## Page excerpt
Grigor Dimitrov has never had a better opportunity to add substance to his Baby Fed moniker.
Through to the last eight at a major for the first time, the much-hyped Bulgarian with the classical one-handed backhand squares off against world No.1 Rafael Nadal on Wednesday at Melbourne Park.
The Spanish powerhouse has won all of their previous three encounters, although significantly he was taken to three sets on each occasion.
This will be their first best-of-five clash - and the ideal situation for Dimitrov to shed his various tags as Maria Sharapova's boyfriend, Roger Rasheed's charge and the prospective second coming of the great Roger Federer and to forge a legitimate reputation in his own right.
"First of all, I'm really happy to be out there in the quarter-final," said the 22-year-old Dimitrov.
"But I'm not even close to satisfaction.
"I would say I've been working really hard in the past year, especially in the off-season so it's nice to good results for me.
"I'm really looking forward to that match (against Nadal).
"I just want to put myself into a good position to play matches like that more often."
Nadal arrived at Melbourne Park on the back of a remarkable comeback season following knee surgery that saw him reclaim the world No.1 ranking and win his 12th and 13th major titles at the French and US Opens.
"We all know that he has won tons of slams," said Dimitrov, the No.22 seed.
"He's been a tremendous competitor.
"He's Rafa. We all know him.
"But that's what I'm playing for, to put myself in position to play those guys.
"I've had tough battles with him in the past, but there were always little things missing.
"I'm quite happy with the way I'm performing so far. So I like my chances."
Nadal has yet to drop a set in his first four matches at the Australian Open, although he was pushed to two tiebreakers in the fourth round by Kei Nishikori.
He was troubled by blisters on his hand but still found a way past the talented Japanese player, without performing at his best.
"That victory has much more value than the victory of two days ago (where he dropped only six games against French showman Gael Monfils)," said Nadal.
"When you are playing that good, the normal thing is to win.
"When you are playing normal and the opponent is a good one and you are able to keep winning, that has much more value."

## About this exercise
Summarize the report on Grigor Dimitrov's Australian Open quarterfinal against Rafael Nadal in two sentences. Rely solely on the text above to complete the work.

## Available data
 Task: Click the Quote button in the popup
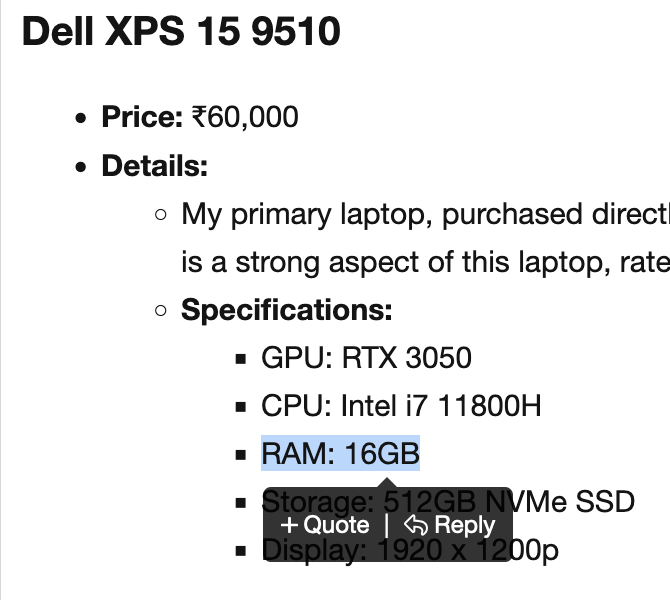325,525
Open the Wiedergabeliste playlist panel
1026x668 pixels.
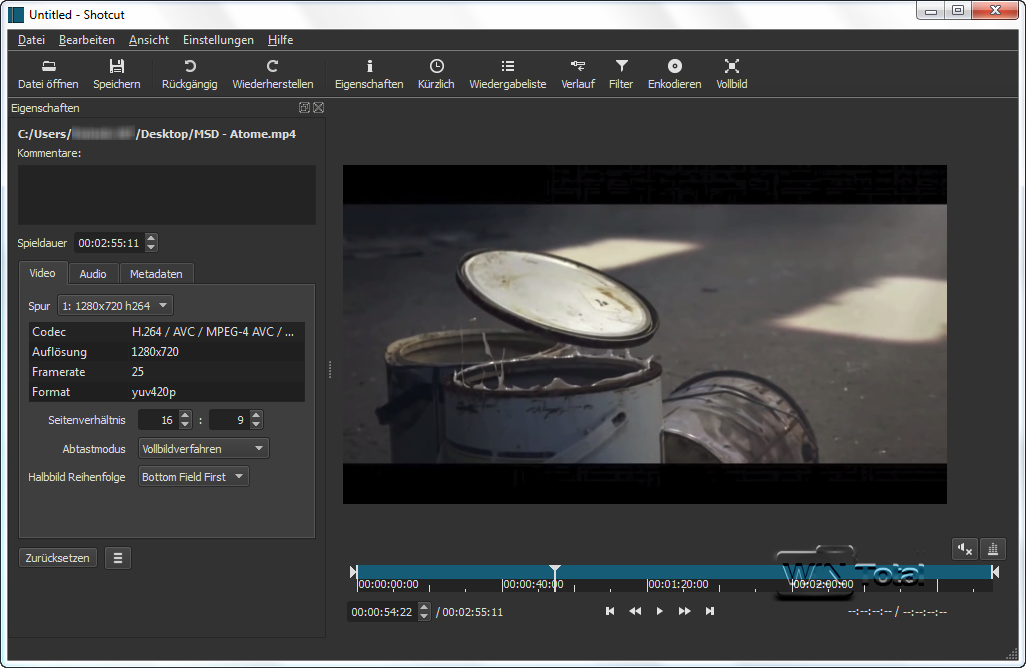click(507, 66)

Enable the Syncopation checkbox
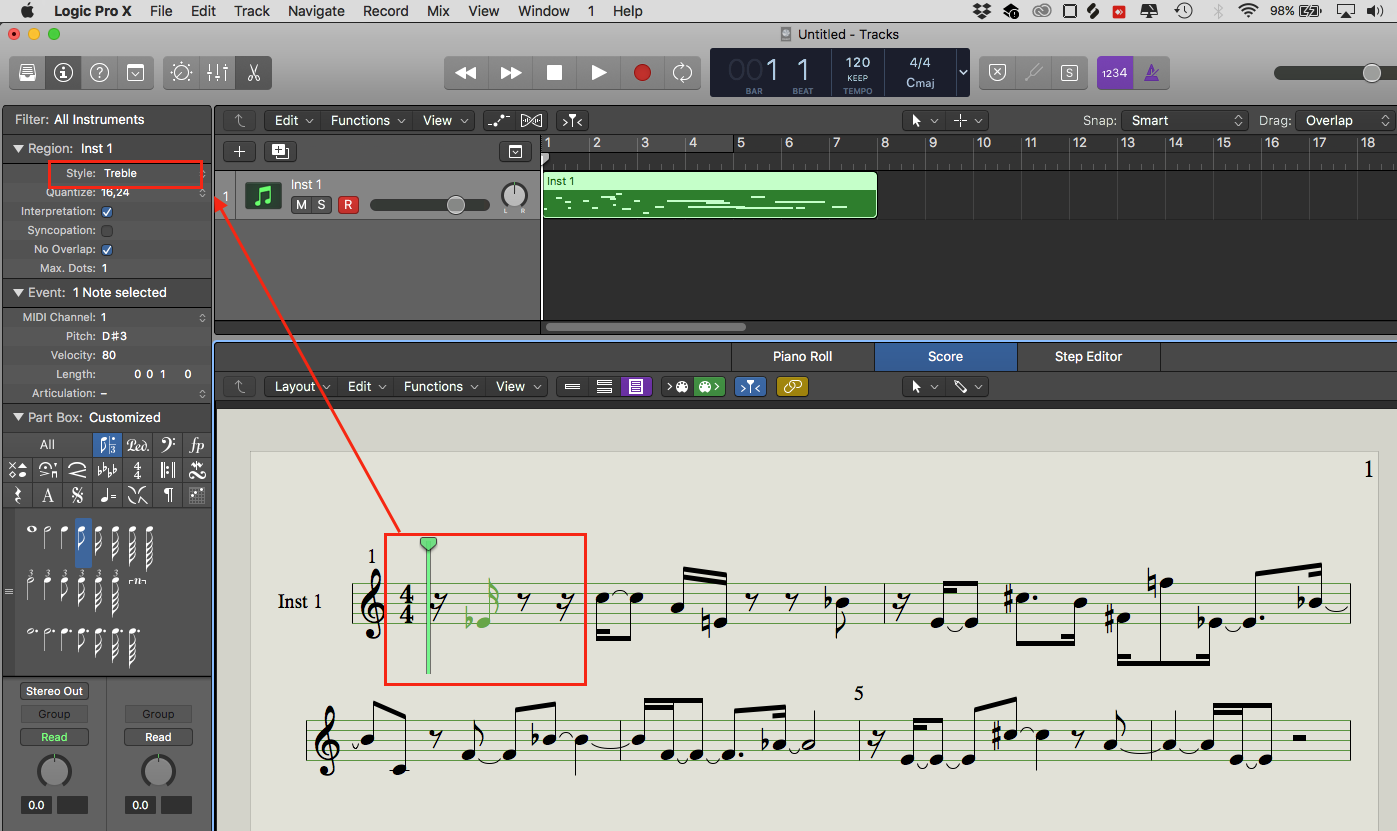(107, 231)
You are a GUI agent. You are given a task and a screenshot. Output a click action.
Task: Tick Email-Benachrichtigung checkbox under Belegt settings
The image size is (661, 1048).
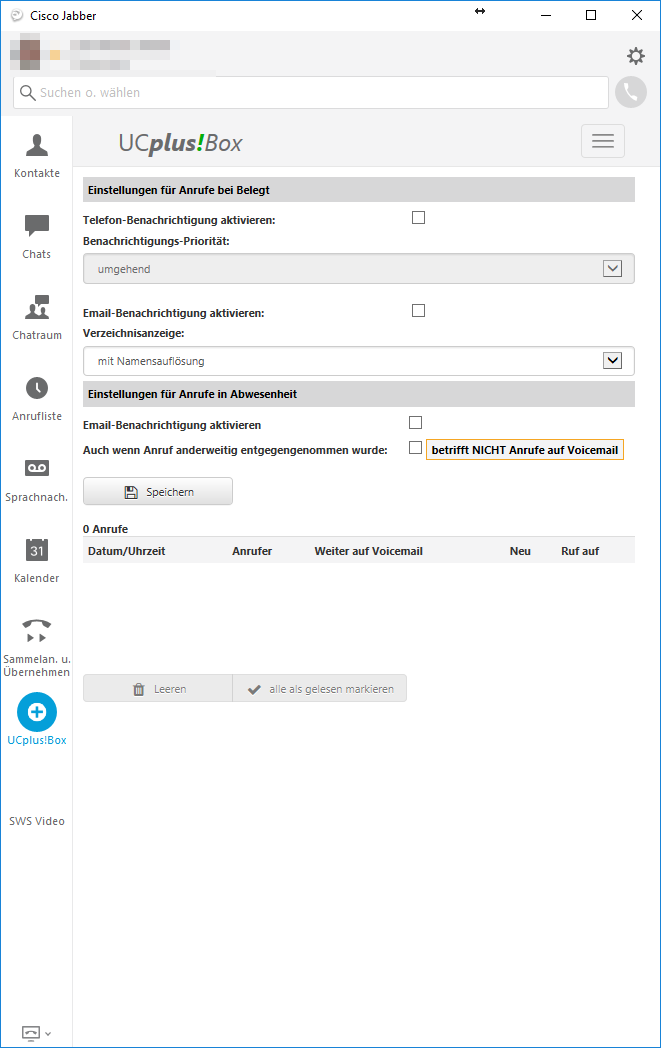[x=418, y=311]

## Exercise response
Grigor Dimitrov, a 22-year-old Bulgarian in the last eight of a major for the first time, faces world No. 1 Rafael Nadal at Melbourne Park on Wednesday after losing all three of their previous meetings, each in three sets. Dimitrov says he is happy but not satisfied and likes his chances, while Nadal, who has not dropped a set in four matches, valued his win over Kei Nishikori because he won despite blisters and without playing his best.